According to 2010 statistics, the number of people in the US who has at least one psychedelic experience in their lifetime exceeds 30 million (8). With such a wide acceptance and use by the public, it is important to understand better what psychedelics are and are not.

It is also important to consider the possible negative outcomes not to jeopardize the current momentum in psychedelic research, not to revert slowly dissolving stigma. I will end my post with Timothy Leary's answer to Nancy Reagan's "Just Say No": "Just Say Know" (2). Rather than labeling psychedelics as good or bad, we just have to continue learning.


Blog by Emine Topcu


1. Lattin D. The Harvard Psychedelic Club: How Timothy Leary, Ram Dass, Huston Smith, and Andrew Weil Killed the Fifties and Ushered in a New Age for America [Internet]. HarperCollins; 2011. Available from:

2. Ulrich J, Leary Z, Horowitz M. The Timothy Leary Project: Inside the Great Counterculture Experiment [Internet]. ABRAMS; 2018. Available from:

3. Carhart-Harris RL, Roseman L, Haijen E, Erritzoe D, Watts R, Branchi I, et al. Psychedelics and the essential importance of context. J Psychopharmacol. 2018;32(7):725–31.

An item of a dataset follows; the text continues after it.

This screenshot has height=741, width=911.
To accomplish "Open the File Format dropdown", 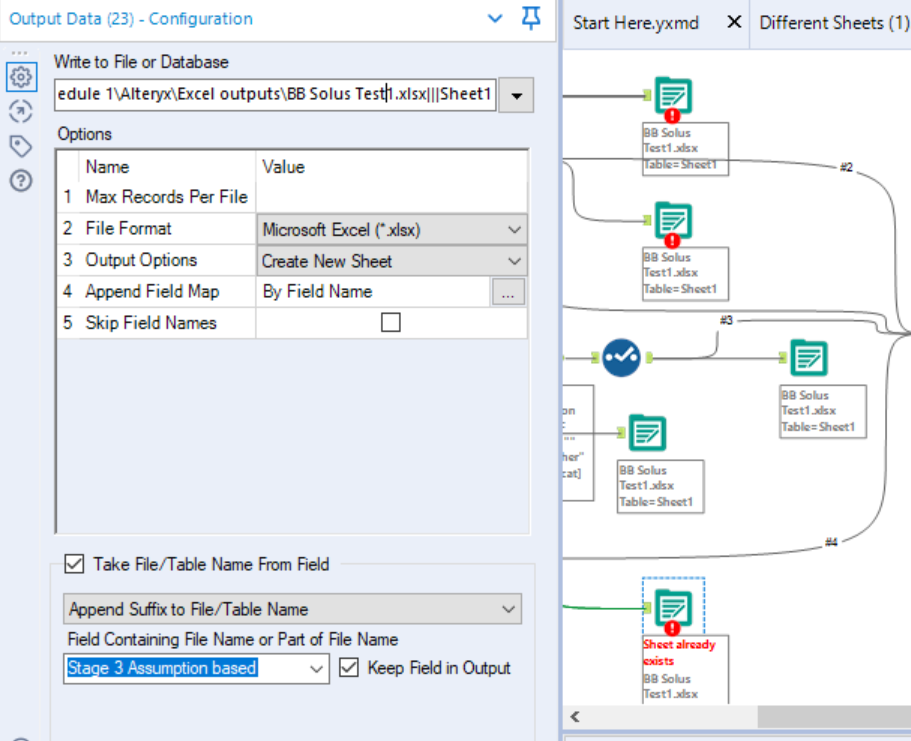I will click(x=392, y=229).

4. NIH. PubMed. Available from: Accessed on 2022-03-26.

5. Doblin RE, Christiansen M, Jerome L, Burge B. The Past and Future of Psychedelic Science: An Introduction to This Issue. J Psychoactive Drugs [Internet]. 2019;51(2):93–7. Available from:

6. Hall W. Why was early therapeutic research on psychedelic drugs abandoned? Psychol Med. 2022;52(1):26–31.

7. Sessa B, Higbed L, Nutt D. A review of 3,4-methylenedioxymethamphetamine (MDMA)-assisted psychotherapy. Front Psychiatry. 2019;10(MAR):1–7.

8. Gorman I, Nielson EM, Molinar A, Cassidy K, Sabbagh J. Psychedelic Harm Reduction and Integration: A Transtheoretical Model for Clinical Practice. Front Psychol. 2021;12(March):1–16.

9. Richards WA. Psychedelic Psychotherapy: Insights From 25 Years of Research. J Humanist Psychol. 2017;57(4):323–37.

10. DEA. Drug Enforcement Administration [Internet]. Available from: Accessed on 2022-03-26.

11. Canada G of. Controlled Drugs and Substances Act [Internet]. Available from: Accessed on 2022-03-26.